NFU brokers deal over abattoir changes
Transport will be provided to get livestock to Shotts, with the carcases able to return to Galashiels, where the cutting and packing hall will remain open. Galashiels will continue to provide a slaughter facility for pigs and SBA wholesale will continue as well.
NFUS president Nigel Miller said: "We are all very concerned about the loss of slaughter provision for cattle and sheep at Galashiels, but welcome the continued pig processing operation there.
"Consumers can also be assured that the service will be continued as the partnership between SBA and Shotts Abattoir will see stock being moved to the modern plant at Shotts for slaughter, with the carcases returned to Galashiels' chill and cutting plant.
"It is very unfortunate that two jobs have been lost with the decision to stop cattle and sheep slaughter at the plant. However, it is positive that, despite the drop in throughput, the abattoir can still meet existing contracts and support the market at St Boswells."
Miller admitted the "Shotts solution" was far from ideal and highlighted numerous wider issues. "The Borders is a major livestock-producing region with the potential to supply high volumes of good quality meat. The region has a good network of local butchers and branded producer-retailers which are a great credit to the area and must be allowed to thrive.

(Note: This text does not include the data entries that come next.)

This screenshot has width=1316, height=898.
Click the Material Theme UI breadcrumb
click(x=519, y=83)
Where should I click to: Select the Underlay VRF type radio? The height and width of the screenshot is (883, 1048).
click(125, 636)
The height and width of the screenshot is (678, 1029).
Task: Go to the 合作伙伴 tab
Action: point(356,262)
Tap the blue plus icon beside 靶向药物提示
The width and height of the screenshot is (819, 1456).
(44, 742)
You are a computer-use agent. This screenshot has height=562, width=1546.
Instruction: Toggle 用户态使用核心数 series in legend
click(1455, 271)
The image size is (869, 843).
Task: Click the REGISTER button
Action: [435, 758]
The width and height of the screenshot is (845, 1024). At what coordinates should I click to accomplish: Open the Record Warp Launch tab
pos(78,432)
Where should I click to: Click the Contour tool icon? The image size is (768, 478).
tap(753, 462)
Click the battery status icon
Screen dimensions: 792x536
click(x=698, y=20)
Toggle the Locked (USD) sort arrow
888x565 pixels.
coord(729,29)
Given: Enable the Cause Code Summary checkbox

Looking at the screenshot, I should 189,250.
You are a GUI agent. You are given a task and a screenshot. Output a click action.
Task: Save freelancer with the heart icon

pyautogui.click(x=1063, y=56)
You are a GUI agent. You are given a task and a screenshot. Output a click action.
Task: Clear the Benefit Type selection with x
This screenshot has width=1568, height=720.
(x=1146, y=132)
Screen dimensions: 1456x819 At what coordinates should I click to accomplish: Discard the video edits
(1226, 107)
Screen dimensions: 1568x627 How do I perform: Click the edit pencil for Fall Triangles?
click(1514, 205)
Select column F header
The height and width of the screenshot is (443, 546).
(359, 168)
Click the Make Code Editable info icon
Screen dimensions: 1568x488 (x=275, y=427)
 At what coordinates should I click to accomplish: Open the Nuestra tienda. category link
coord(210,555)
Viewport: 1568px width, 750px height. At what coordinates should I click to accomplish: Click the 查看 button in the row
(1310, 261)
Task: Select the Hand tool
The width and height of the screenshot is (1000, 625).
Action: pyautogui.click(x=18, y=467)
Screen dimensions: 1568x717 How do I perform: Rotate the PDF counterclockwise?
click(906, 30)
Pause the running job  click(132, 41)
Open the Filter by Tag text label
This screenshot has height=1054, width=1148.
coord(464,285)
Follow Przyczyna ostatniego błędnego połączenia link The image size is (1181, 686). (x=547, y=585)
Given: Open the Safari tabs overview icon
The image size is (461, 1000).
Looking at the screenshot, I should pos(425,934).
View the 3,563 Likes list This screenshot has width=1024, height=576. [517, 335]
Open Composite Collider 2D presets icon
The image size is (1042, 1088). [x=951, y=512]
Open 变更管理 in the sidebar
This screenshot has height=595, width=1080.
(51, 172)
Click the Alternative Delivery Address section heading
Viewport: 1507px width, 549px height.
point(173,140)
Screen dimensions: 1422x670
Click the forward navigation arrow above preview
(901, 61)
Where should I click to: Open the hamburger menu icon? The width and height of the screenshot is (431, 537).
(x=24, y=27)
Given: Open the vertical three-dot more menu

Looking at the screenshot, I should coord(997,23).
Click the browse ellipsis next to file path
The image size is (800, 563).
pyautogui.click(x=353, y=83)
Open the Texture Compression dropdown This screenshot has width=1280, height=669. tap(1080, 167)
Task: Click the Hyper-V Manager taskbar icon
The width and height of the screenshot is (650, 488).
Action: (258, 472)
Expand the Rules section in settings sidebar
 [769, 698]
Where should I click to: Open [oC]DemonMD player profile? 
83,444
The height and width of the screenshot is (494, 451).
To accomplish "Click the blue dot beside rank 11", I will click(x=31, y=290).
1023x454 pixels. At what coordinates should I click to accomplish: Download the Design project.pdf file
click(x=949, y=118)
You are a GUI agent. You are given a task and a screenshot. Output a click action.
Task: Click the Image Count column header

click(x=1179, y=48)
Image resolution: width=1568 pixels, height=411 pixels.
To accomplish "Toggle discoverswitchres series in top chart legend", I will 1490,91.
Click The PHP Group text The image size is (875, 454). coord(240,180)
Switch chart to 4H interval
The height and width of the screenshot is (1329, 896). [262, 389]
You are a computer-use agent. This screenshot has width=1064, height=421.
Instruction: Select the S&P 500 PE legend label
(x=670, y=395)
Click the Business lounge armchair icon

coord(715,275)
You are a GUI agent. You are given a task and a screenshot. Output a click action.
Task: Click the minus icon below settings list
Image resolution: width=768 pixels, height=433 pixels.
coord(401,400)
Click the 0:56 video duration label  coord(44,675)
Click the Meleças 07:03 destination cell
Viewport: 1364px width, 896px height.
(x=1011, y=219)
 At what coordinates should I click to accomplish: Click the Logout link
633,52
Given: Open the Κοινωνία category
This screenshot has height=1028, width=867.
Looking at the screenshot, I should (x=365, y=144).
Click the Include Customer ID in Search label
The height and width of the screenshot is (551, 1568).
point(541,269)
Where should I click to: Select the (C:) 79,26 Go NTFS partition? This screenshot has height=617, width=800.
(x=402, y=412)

"NFUS will establish a development group to explore future options for slaughtering and processing in the Borders. The group's immediate priority will be to explore new arrangements to ensure that there is enough volume to support any future abattoir operation."
lAn open day at the Park family farm of Drinkstone, Hawick, to celebrate its winning the Future Farmer of the Year award produced some strong messages for other producers.
Sam Boon of Signet, which advocates the use of performance figures in sheep production, urged commercial sheep to consider their current flock breeding programme and what ought to be changed when setting future breeding objectives.
"With Drinkstone's Suffolk and Texel flocks performance figures in the top 1 per cent in the UK, it clearly demonstrates the rewards of setting breeding objectives," he said. "The genetic progress at Drinkstone is three times the rate of the national average and that is for those that do record."
His message for other producers was to do their homework on the internet: "All the information is in the public domain. Identify the traits which will be profitable for your flock and then locate the breeders that will cut the mustard." Visitors to the farm also saw the grazing regime which gained praise from Scottish Agricultural College sheep guru Dr John Vipond. Commenting on the high proportion of clover in the sward, he said: "In order to achieve more clover, you need to have compatible grass clover varieties, late-heading tetraploids and small-leaved clovers fit the bill.
"The Parks are using red clover and hybrid rye grass in a specific mix for producing silage and aftermath grazing for lambs. Even the demands of the high performance Drinkstone flocks are satisfied by supplementing this high protein red clover silage with soya in late pregnancy, rather than feeding grass silage and concentrates."
Dr Vipond concluded that the knock-on benefit is reduced worm challenge: "Ewes don't lose their immunity in late pregnancy, meaning that both the ewes and lambs are cleaner, further enhancing sustainable farming and profit."